HAVE A BEER WITH SUNJACKET
In this week’s Local Brews, meet Chicago-based indie rockers Sunjacket. With an impressive collection of songs available via Bandcamp and plans for a full-length record, this quintet is just scraping the surface of the Chicago music scene.
We caught up with the group at Guthries Tavern on June 12 to talk about the many phases of the band, their future creative endeavors and why collaboration is a difficult but rewarding process. You can see Sunjacket live at Schubas on June 24 when they open for indie pop band Someone Still Loves You Boris Yeltsin.
Drinks of Choice: Garret Bodette [drums], IPAs, Lagunitas; Carl Hauck [guitar/synth/vocals], Stouts; Bryan Kveton [guitar/synth/vocals], Manhattans; Tricia Scully [guitar/synth/vocals], IPAs; Ross Tasch [bass], Whiskey, Maker’s Mark
Kristen from A Beer with the Band: This first question is always a cliché, but how you guys meet?
Bryan Kveton from Sunjacket: The band has taken on several forms. It initially started two years ago in September with just the three of us [Tricia, Carl, Bryan]. We knew we wanted to start something but we didn’t really know what, so we just played for a while. We added Garret in January of this past year, ended up covering some of Carl’s solo stuff to get our feet wet and then we started writing. But we hated everything we were writing…
Tricia Scully from Sunjacket: Carl’s a singer-songwriter and I’m a singer-songwriter, which is how we started in music. We would bring songs to the group and have everyone flesh it out. In that process, not everyone can put the stamp of approval on it like, “I own this. This is my project.” It was a process trying to figure out exactly how everyone was going to be contributing to the music and being okay with saying, “We’re all putting equal parts into this.”
Bryan: That was a big struggle. None of us wanted to add to one person’s completely written song, so we had a lot of arguments.
Carl Hauck from Sunjacket: We basically had an EPs-worth of material and we scrapped the whole thing. We needed to decide what we wanted to do, so we started writing from scratch.
Bryan: Last May is when we wrote “Two Parades,” which was the first song we ever did as a group. And that was before Ross [Tasch] came aboard, so it was just the four of us. In October, when Ross came along, we had some other ideas, finished most of them and recorded them in January. We came out as Sunjacket this past February.
Kristen: Is that hard being in a room with a bunch of people and trying to hash out lyrics and melodies?
Carl: Oh yeah. We’ve always done all the instruments collaboratively, but we actually even tried writing lyrics collaboratively for our most recent song and we went back and forth on every single line. I don’t know if we’ll want to do that all the time…
Bryan: Because it was painstaking.
Tricia: Yeah, it was like, “I like this syllable and you like this syllable.”
Bryan: We’ll get down to specific words.

+ + + + + + +

PROBLEM STATEMENT:
How would the Sunjacket interview above go on after its last sentence? Write the next part of it.

DATA:
+ + + + + + +

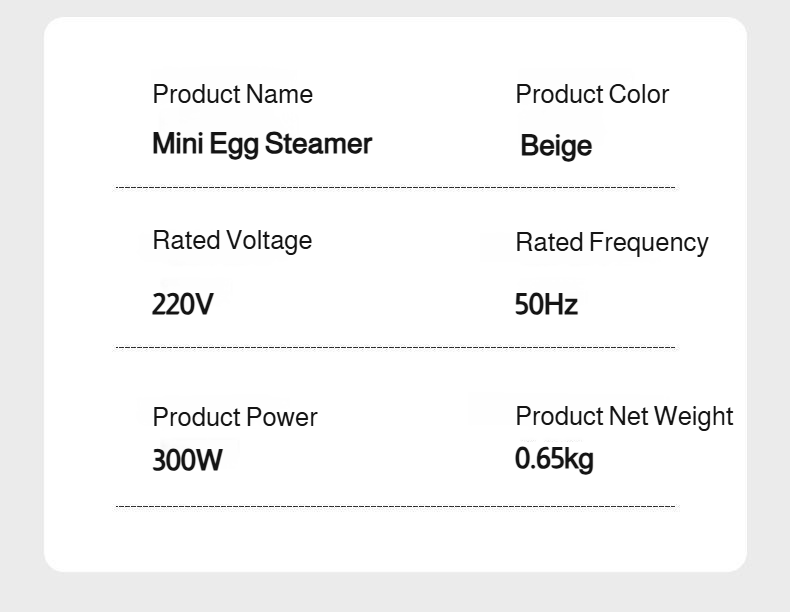
Task: Click the word Frequency
Action: click(649, 242)
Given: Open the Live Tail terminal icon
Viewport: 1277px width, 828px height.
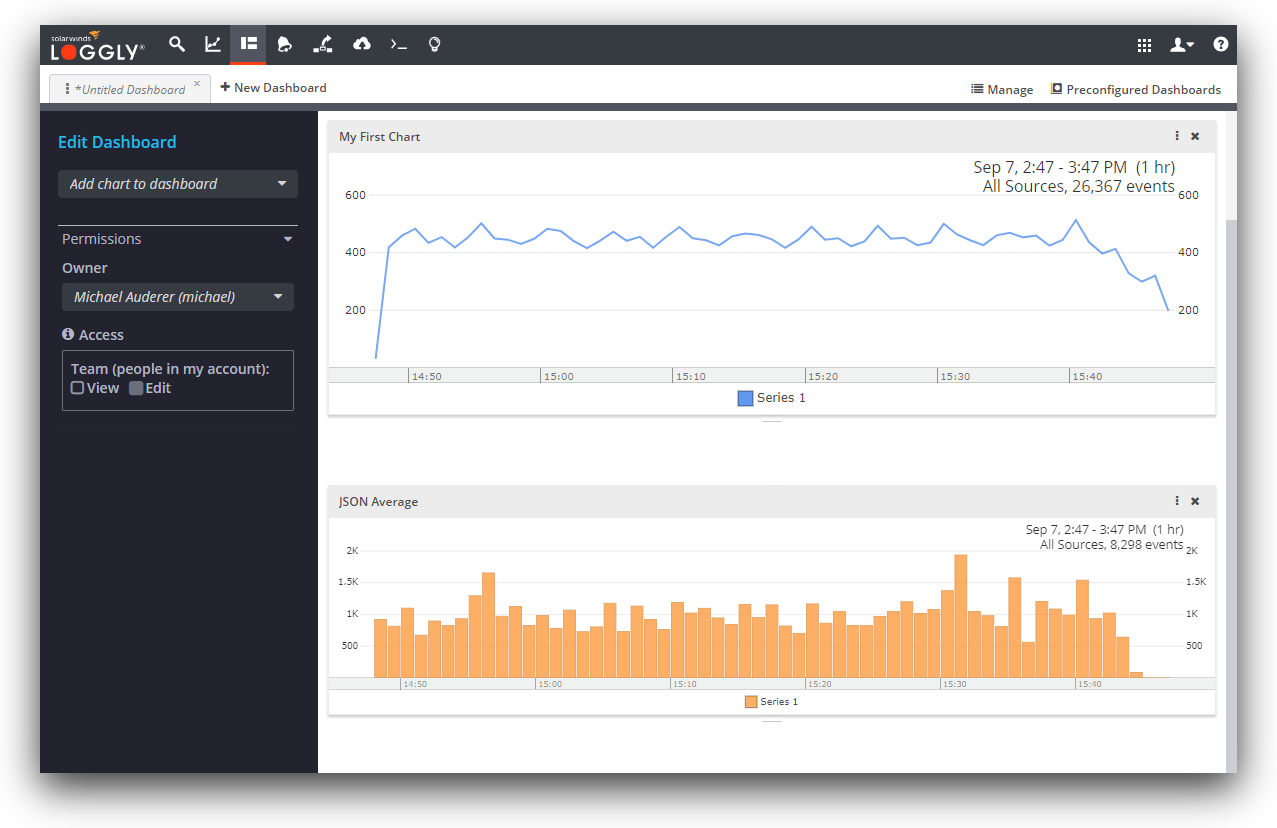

+ + + + + + +

FINAL ANSWER:
Tricia: And it might mean this to me and it means this to you…
Garret Bodette from Sunjacket: We all have different approaches to songwriting and different ways we perceive things. Something might seem like it’s about one thing, but that’s totally not the way it was intended. In that sense, it kind of ruins whatever it was intended to be about.
Tricia: Some of the stuff that we’ve gone over just sounds so dumb in hindsight…
Kristen: Well, I mean it’s what someone would do if they were self-editing. Except you have four other people that are willing to put criticism out there.
Bryan: Yeah. We also determined that nothing sounds cool when you’re just G-chatting lyrics back and forth. It’s gotta be put to music.
Kristen: Let’s talk about the band name. Where did it come from?
Bryan: It’s the only thing that we didn’t collectively hate. After 500 emails, literally, we had a Google Doc list with terrible joke names.
Kristen: What were some of the joke names?
Ross: My Morning Coffee was one.
Tricia: There were so many poop and fart jokes.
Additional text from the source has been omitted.